== Segment start ==

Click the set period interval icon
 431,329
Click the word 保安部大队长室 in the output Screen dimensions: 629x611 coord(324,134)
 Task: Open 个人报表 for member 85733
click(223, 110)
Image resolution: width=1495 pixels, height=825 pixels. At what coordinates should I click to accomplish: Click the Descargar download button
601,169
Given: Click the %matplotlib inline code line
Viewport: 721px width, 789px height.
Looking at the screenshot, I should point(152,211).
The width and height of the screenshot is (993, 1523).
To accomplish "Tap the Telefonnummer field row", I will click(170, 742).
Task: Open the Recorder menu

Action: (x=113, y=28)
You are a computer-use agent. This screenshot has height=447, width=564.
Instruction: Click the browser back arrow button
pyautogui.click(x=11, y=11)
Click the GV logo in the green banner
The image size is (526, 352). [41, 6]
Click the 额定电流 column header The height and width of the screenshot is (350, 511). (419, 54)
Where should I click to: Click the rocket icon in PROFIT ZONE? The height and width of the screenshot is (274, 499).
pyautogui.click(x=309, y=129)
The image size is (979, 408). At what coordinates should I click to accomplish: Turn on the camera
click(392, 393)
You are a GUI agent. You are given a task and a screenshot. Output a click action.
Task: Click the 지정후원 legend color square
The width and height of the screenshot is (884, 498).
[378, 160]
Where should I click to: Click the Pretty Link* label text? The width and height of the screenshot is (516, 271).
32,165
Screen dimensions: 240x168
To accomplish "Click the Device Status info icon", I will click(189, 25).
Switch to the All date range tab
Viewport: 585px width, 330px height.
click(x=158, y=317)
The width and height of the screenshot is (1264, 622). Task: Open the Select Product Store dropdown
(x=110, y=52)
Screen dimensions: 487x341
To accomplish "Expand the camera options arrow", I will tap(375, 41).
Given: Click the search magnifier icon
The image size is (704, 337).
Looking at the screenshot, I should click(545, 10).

== Segment end ==

*Your assignment*:
No line should appear in the answer except those from the one containing "Given: Click the search magnifier icon" through the last line of the listing, each retyped exactly.

*Completed task*:
Given: Click the search magnifier icon
The image size is (704, 337).
Looking at the screenshot, I should click(545, 10).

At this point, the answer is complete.